* ACTIONS TO TAKE:
[1] Render this sentence from the MongoDB Change Streams text into Spanish: "Change Streams subscribe to this oplog and emit filtered events."
[2] From the MongoDB Change Streams text, write out the passage from "Resume after reconnect" up to and including "event.fullDocument (with updateLookup)".

* EXCERPT TO READ:

Step 1 — Change Streams Are Built on the Oplog

MongoDB replica sets maintain an operations log (oplog) — a capped collection in the local database that records every write operation. Change Streams subscribe to this oplog and emit filtered events. Because the oplog is ordered and append-only, events are delivered in the exact order they were written. The oplog also provides the resume token — a position marker in the oplog that enables resumption after reconnection.

Step 2 — Resume Tokens Enable Exactly-Once Processing

Storing the resume token after successfully processing each event and passing it on reconnection ensures no events are missed and no events are reprocessed. This is a durable checkpoint mechanism: if the application crashes after processing event #42 but before storing token #42, it will reprocess event #42 on restart — so the handler must be idempotent (processing the same event twice produces the same result as once).

Step 3 — fullDocument: ‘updateLookup’ Fetches the Full Document on Update

By default, update events contain only the changed fields (updateDescription.updatedFields), not the complete document. Setting fullDocument: 'updateLookup' makes MongoDB perform an additional read to fetch the complete current document and include it as fullDocument. This is useful when your event handlers need the full document context (e.g. to find the user ID for cache invalidation). Note that this adds latency to event delivery and the fetched document may be slightly newer than the change itself if another update occurred between the write and the lookup.

Step 4 — Server-Side Pipeline Filtering Saves Network Bandwidth

The pipeline argument to .watch([pipeline], options) is an aggregation pipeline that runs on the MongoDB server before events are sent. Using { $match: { operationType: 'update' } } filters delete and insert events at the source. For high-write collections, filtering server-side is critical — without it, the application receives every event and discards most, consuming significant network bandwidth and application CPU.

Step 5 — Change Stream Error Handling Must Include Reconnection

Change Stream connections can be lost due to network interruptions, replica set failovers, or MongoDB server restarts. The error handler closes the stream and schedules a reconnection with a delay. On reconnection, resumeAfter: savedToken picks up from the last successfully processed event — no events are missed during the downtime. Without reconnection logic, a temporary network issue would permanently stop the change stream.

Quick Reference

Task Code
Watch collection Task.watch(pipeline, { fullDocument: 'updateLookup' })
Filter events server-side [{ $match: { operationType: 'update' } }]
Listen for changes stream.on('change', event => { ... })
Resume after reconnect Task.watch([], { resumeAfter: savedToken })
Access changed fields event.updateDescription.updatedFields
Access full document event.fullDocument (with updateLookup)
Access deleted ID event.documentKey._id
Close stream await stream.close()

🧠 Test Yourself

A Change Stream processes 1000 events, stores the resume token after each, then the application restarts. What token does it pass to resumeAfter and what events does it receive after reconnection?

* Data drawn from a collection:

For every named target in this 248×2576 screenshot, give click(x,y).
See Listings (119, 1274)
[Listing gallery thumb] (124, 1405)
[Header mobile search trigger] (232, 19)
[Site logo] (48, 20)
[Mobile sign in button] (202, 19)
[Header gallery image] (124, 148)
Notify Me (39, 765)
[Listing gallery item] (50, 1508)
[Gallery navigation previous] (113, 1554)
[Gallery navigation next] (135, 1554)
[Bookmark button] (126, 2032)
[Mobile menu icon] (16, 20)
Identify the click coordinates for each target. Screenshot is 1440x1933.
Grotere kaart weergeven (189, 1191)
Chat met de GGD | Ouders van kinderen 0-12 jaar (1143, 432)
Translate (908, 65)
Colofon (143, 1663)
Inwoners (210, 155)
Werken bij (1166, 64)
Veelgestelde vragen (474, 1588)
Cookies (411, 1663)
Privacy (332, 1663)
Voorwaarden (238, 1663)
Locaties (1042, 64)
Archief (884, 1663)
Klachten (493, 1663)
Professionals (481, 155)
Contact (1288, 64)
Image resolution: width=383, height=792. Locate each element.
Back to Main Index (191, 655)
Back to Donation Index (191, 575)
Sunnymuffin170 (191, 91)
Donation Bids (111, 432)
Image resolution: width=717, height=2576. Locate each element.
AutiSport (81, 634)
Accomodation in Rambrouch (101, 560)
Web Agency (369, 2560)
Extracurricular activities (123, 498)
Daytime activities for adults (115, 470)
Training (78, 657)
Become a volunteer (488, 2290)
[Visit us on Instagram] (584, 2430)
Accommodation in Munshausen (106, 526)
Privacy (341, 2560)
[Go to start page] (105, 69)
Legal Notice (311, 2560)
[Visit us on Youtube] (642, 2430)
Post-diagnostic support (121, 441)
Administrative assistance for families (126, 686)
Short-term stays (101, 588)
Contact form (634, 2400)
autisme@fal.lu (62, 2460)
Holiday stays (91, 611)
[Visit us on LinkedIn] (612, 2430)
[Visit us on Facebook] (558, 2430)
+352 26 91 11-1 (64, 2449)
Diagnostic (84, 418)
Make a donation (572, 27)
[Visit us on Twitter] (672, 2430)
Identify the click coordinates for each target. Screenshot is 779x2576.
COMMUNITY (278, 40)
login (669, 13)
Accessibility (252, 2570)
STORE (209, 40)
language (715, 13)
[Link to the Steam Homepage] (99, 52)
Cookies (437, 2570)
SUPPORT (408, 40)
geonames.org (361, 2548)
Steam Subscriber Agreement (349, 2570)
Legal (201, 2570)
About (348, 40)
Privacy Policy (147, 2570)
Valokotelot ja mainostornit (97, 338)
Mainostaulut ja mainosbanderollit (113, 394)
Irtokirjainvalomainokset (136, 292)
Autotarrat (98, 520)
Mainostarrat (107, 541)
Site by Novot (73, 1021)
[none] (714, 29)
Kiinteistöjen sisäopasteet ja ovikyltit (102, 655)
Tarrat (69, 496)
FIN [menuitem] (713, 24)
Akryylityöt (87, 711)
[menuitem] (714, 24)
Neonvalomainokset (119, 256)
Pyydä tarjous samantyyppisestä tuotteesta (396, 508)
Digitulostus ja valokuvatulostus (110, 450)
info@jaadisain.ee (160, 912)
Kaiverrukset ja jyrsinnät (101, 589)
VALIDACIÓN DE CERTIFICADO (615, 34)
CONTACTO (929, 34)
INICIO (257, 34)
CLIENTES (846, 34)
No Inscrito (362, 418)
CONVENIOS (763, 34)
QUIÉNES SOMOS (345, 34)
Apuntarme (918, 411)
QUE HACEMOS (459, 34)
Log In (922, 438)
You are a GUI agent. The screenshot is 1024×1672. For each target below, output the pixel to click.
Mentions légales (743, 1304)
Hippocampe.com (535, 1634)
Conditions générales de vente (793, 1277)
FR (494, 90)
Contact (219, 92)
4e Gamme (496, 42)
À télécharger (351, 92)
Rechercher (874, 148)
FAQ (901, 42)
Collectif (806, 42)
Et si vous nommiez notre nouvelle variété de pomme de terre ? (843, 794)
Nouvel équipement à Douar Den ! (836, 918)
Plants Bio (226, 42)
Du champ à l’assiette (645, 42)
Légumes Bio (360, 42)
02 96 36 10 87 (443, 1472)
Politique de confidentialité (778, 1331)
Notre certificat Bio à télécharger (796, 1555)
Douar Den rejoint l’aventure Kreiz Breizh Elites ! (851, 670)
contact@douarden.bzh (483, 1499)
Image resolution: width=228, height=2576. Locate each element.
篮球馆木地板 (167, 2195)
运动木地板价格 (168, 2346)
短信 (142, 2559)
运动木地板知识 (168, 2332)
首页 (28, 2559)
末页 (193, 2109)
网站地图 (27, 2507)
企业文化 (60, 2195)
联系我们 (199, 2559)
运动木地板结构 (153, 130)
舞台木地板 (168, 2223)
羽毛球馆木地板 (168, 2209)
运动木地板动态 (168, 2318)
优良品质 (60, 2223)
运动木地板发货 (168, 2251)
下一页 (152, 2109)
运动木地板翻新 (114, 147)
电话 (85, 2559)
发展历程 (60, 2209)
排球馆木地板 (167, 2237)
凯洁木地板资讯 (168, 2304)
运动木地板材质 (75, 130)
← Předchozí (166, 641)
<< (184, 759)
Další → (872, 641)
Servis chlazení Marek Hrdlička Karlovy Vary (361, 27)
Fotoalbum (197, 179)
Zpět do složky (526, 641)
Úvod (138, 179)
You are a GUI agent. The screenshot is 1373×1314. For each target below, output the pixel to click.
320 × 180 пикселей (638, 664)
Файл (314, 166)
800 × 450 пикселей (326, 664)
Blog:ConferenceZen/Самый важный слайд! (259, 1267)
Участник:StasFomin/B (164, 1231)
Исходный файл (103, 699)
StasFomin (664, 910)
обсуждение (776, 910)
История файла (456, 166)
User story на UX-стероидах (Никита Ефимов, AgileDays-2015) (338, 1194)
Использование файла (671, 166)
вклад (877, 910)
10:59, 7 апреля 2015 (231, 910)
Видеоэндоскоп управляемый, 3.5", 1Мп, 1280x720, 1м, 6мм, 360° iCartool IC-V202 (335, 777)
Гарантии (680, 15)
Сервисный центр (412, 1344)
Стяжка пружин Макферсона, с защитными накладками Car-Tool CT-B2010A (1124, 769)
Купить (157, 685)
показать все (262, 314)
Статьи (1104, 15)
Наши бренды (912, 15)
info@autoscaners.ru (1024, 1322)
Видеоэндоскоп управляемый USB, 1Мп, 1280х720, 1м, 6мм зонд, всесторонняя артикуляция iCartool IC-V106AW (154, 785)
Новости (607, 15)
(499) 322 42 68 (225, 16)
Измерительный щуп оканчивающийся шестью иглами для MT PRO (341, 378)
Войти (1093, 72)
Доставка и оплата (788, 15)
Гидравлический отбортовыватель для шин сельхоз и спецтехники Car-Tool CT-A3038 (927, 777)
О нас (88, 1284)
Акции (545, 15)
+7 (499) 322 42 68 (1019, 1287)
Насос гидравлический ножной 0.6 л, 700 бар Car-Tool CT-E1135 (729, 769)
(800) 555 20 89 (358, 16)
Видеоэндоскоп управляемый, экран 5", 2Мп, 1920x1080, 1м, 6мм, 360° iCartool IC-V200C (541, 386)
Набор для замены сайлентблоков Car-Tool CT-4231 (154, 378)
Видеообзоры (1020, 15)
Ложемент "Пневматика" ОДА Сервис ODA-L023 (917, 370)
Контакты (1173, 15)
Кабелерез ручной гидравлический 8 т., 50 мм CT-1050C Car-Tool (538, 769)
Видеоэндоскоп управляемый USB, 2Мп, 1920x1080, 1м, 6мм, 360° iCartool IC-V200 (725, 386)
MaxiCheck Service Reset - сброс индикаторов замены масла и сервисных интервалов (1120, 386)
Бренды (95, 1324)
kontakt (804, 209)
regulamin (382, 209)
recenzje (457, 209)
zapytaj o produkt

* TASK ANSWERS:
[1] Los Change Streams se suscriben a este oplog y emiten eventos filtrados.

[2]
Resume after reconnect Task.watch([], { resumeAfter: savedToken })
Access changed fields event.updateDescription.updatedFields
Access full document event.fullDocument (with updateLookup)